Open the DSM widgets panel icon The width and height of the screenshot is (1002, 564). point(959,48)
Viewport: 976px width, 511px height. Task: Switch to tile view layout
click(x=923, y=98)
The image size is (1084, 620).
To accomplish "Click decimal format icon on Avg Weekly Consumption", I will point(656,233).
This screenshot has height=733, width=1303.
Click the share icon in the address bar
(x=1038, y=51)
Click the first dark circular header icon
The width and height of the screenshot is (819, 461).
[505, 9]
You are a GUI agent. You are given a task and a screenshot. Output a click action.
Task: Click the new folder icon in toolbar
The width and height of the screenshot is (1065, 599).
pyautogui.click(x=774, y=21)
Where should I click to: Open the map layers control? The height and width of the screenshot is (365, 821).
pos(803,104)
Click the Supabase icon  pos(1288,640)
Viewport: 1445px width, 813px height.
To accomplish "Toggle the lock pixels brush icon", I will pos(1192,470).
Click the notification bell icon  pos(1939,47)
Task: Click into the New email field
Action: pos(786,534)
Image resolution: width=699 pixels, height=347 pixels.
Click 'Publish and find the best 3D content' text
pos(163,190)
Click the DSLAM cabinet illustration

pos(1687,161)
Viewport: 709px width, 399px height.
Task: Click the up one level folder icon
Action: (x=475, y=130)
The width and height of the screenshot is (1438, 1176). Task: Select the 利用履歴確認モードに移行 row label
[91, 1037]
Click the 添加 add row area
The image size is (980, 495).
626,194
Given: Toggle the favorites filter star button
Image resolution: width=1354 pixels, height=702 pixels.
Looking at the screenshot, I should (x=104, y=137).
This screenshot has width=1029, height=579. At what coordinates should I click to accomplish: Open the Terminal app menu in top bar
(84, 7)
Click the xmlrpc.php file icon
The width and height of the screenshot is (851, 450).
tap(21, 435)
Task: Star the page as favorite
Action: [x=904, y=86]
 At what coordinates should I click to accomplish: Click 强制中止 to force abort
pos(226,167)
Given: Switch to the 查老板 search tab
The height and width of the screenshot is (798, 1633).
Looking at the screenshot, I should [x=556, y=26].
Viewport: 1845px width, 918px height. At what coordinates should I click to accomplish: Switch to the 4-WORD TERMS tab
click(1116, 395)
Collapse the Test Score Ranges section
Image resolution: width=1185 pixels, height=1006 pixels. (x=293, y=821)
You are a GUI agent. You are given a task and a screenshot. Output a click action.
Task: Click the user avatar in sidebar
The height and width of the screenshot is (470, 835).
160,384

Required action:
In exact wording, restate the lines of the data above from the first through the one holding "Task: Click the new folder icon in toolbar", and stop after that line.

Solution for this task:
Open the DSM widgets panel icon The width and height of the screenshot is (1002, 564). point(959,48)
Viewport: 976px width, 511px height. Task: Switch to tile view layout
click(x=923, y=98)
The image size is (1084, 620).
To accomplish "Click decimal format icon on Avg Weekly Consumption", I will point(656,233).
This screenshot has height=733, width=1303.
Click the share icon in the address bar
(x=1038, y=51)
Click the first dark circular header icon
The width and height of the screenshot is (819, 461).
[505, 9]
You are a GUI agent. You are given a task and a screenshot. Output a click action.
Task: Click the new folder icon in toolbar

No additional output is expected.